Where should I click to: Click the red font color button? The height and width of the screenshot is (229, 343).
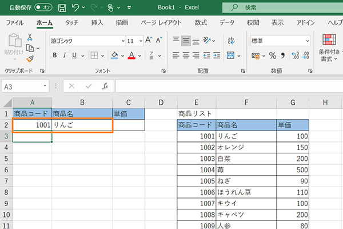coord(131,56)
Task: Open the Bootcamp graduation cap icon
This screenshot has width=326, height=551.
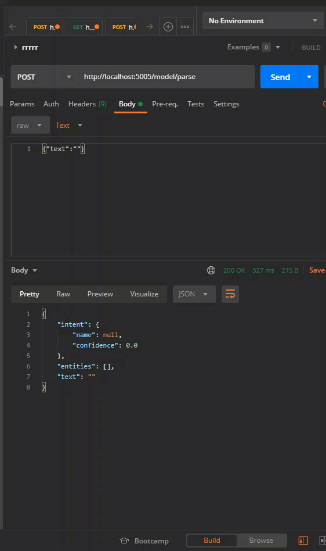Action: coord(124,541)
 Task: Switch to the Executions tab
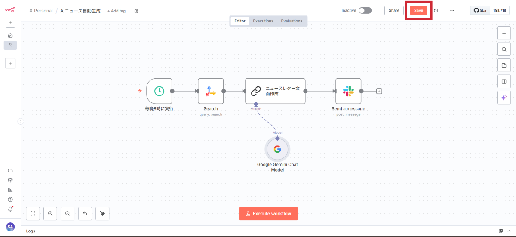(263, 21)
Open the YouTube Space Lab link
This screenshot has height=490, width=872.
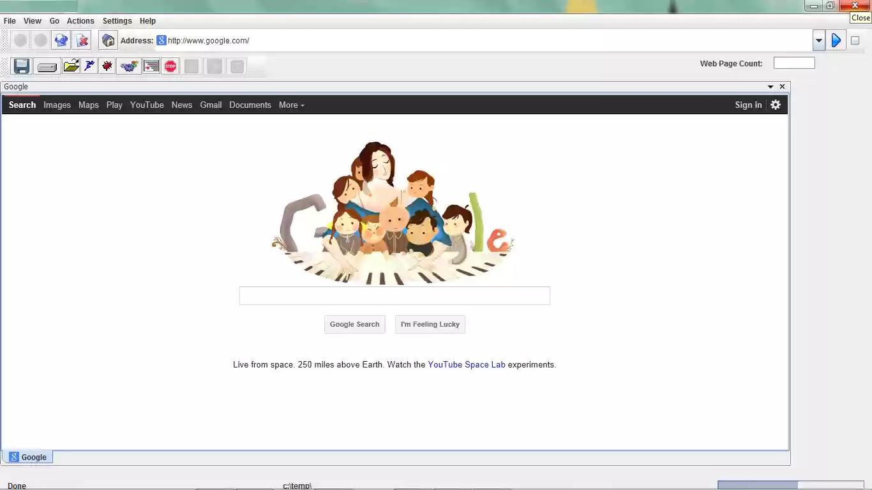pos(467,364)
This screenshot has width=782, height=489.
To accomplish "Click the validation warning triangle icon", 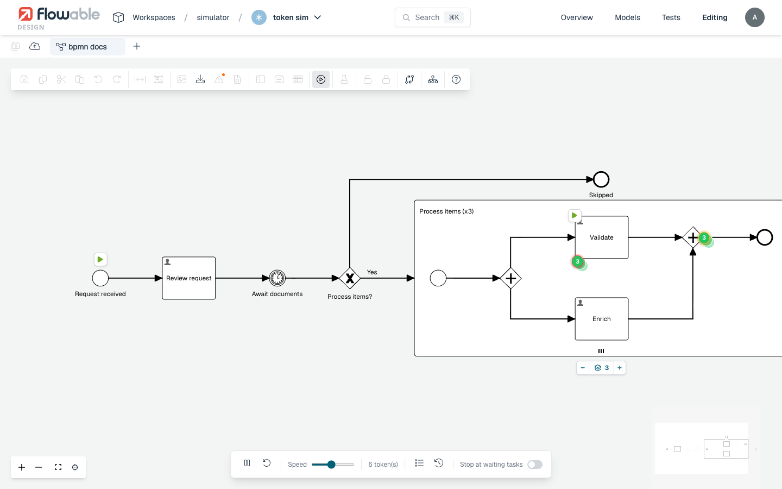I will 219,79.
==============================
Scanning the data above, copy out every line where "Open" is found.

SOLVED EXERCISE –
Task: Open the Bootcamp graduation cap icon
Open the YouTube Space Lab link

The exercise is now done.